## What you have to do:
Copy out each line below that has the word "legend" in it.

## Dataset records:
= = = =
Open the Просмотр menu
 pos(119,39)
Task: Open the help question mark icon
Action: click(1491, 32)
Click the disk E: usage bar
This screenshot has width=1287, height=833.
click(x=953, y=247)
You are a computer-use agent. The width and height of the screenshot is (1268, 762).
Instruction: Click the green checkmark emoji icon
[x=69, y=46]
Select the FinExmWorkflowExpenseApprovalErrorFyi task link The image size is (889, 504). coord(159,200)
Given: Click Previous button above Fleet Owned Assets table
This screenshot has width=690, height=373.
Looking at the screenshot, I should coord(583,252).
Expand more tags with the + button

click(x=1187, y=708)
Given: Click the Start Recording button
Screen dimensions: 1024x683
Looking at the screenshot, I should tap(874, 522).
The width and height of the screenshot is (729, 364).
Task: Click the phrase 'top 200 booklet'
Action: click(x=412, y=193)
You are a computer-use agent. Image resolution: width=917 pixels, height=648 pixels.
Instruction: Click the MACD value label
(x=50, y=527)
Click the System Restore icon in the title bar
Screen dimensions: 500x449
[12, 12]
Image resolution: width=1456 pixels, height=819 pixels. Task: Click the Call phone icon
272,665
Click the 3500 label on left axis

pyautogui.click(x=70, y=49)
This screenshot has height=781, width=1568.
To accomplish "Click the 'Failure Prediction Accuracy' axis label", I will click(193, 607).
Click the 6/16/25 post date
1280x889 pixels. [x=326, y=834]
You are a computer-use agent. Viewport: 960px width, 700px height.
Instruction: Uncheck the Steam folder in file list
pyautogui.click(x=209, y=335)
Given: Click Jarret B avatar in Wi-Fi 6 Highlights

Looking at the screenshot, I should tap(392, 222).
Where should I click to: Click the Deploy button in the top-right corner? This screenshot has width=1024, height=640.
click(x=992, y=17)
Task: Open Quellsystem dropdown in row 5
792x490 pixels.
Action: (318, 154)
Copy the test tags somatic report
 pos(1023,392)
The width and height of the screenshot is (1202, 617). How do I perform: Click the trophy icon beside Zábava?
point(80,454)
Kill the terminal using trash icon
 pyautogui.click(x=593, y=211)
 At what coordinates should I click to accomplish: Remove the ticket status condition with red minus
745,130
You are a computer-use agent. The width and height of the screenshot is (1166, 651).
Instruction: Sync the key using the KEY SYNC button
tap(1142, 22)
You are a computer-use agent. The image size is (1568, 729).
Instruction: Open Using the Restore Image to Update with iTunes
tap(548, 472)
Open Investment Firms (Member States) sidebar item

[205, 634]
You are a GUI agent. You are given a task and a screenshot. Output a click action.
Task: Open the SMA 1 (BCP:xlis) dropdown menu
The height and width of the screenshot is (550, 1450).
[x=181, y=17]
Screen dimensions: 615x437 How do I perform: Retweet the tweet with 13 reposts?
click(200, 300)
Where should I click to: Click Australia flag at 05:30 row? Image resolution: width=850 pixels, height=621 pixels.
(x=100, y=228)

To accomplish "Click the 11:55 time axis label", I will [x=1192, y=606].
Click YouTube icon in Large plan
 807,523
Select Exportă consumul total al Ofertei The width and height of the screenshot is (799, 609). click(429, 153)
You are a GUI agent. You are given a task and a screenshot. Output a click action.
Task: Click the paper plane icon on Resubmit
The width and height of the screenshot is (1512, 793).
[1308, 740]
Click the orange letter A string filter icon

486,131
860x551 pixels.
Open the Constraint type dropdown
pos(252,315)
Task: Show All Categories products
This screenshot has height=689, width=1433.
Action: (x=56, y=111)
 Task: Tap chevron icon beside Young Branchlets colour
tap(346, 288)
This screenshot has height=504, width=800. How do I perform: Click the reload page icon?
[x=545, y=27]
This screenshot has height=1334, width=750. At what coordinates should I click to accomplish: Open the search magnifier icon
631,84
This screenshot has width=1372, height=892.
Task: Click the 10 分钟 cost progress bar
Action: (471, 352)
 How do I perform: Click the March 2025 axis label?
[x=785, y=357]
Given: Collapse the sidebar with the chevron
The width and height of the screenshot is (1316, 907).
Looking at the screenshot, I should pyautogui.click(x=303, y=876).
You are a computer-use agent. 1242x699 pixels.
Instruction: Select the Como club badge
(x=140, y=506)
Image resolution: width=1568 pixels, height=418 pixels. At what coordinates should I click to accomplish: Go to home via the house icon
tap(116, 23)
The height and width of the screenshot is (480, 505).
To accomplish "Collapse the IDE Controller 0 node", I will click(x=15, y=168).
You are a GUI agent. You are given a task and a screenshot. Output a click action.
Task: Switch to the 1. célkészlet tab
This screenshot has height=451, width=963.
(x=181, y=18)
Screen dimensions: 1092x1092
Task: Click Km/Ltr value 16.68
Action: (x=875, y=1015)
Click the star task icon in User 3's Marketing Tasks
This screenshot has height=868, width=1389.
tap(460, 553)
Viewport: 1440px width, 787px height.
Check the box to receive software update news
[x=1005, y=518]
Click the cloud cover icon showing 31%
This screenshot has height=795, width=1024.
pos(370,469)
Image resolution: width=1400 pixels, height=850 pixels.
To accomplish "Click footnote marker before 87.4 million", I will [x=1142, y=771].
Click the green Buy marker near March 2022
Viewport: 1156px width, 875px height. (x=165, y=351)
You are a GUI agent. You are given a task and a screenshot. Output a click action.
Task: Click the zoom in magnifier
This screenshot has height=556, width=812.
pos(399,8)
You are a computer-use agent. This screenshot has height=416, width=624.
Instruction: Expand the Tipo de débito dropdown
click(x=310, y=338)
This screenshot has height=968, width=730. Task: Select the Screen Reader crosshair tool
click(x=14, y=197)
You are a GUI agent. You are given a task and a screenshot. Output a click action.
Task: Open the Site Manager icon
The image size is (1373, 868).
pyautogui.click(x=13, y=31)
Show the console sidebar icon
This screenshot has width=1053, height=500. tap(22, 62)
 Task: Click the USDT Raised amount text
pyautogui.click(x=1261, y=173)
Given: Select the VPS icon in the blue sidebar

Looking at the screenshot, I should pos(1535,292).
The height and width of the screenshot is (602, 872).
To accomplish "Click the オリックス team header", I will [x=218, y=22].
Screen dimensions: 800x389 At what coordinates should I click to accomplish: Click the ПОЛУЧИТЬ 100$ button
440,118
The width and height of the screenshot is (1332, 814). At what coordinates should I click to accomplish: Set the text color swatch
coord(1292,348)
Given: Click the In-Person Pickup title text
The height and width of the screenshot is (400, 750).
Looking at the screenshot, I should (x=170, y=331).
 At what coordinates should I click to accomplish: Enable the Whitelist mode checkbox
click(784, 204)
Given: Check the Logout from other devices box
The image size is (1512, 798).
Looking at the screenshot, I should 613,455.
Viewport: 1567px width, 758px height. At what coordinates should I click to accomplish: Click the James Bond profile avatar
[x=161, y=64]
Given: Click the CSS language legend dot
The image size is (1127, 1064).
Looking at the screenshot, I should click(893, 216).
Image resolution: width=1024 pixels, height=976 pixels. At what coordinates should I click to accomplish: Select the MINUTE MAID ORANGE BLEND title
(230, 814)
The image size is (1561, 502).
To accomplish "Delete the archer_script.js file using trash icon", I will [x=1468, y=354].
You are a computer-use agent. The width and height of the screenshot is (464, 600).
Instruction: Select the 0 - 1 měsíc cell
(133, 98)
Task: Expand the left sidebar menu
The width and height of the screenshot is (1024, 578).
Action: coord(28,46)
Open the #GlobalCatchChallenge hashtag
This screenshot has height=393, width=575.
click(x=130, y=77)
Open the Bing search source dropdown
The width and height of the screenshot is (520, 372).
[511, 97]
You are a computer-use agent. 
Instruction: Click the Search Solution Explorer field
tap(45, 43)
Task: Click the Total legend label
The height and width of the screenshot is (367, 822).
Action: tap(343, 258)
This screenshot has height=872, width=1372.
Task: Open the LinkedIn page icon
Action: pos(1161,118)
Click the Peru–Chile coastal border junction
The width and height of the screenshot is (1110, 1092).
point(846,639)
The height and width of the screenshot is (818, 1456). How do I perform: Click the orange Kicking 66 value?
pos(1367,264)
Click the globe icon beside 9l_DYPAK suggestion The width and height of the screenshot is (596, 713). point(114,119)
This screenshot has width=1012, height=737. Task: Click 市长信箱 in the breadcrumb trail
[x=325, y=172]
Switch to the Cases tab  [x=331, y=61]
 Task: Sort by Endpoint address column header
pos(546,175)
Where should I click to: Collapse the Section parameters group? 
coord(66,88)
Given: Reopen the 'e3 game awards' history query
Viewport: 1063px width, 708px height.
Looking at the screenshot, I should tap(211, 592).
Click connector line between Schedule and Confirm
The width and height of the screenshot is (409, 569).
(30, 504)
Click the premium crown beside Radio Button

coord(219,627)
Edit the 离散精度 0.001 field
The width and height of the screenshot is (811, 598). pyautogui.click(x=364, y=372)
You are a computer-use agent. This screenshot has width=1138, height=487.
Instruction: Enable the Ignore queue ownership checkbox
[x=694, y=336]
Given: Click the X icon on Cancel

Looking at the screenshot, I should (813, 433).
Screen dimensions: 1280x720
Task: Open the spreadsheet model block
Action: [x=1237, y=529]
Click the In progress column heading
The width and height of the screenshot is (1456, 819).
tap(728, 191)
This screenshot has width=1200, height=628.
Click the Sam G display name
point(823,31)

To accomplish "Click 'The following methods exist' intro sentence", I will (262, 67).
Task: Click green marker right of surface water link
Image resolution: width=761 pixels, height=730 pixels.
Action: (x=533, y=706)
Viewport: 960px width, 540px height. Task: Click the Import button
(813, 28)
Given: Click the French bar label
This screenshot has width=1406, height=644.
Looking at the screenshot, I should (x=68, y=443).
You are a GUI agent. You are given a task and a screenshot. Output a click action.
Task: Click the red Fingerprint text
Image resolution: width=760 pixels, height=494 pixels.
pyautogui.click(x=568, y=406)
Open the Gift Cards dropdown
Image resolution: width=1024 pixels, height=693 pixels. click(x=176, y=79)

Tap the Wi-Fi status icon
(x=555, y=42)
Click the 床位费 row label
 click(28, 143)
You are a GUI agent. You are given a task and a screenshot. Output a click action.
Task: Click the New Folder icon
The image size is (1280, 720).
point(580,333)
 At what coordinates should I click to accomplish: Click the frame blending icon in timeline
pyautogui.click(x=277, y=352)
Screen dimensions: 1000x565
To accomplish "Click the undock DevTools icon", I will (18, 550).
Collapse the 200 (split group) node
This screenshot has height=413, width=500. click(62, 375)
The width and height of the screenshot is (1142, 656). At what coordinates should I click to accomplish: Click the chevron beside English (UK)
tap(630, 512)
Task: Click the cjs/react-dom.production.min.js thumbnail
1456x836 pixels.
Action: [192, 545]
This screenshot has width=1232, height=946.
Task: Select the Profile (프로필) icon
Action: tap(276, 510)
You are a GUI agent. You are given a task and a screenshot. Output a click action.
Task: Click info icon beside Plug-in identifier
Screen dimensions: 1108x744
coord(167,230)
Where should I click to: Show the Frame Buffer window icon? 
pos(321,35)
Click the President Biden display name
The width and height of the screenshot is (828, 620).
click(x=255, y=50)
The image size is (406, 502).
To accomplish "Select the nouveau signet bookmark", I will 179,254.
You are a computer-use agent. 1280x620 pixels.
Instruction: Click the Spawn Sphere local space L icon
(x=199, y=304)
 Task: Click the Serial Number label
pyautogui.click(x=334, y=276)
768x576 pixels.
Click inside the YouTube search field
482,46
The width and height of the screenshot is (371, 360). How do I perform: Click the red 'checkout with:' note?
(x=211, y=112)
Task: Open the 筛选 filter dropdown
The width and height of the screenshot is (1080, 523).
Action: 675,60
= = = =
## Output of the exercise:
Given: Click the CSS language legend dot
Task: Click the Total legend label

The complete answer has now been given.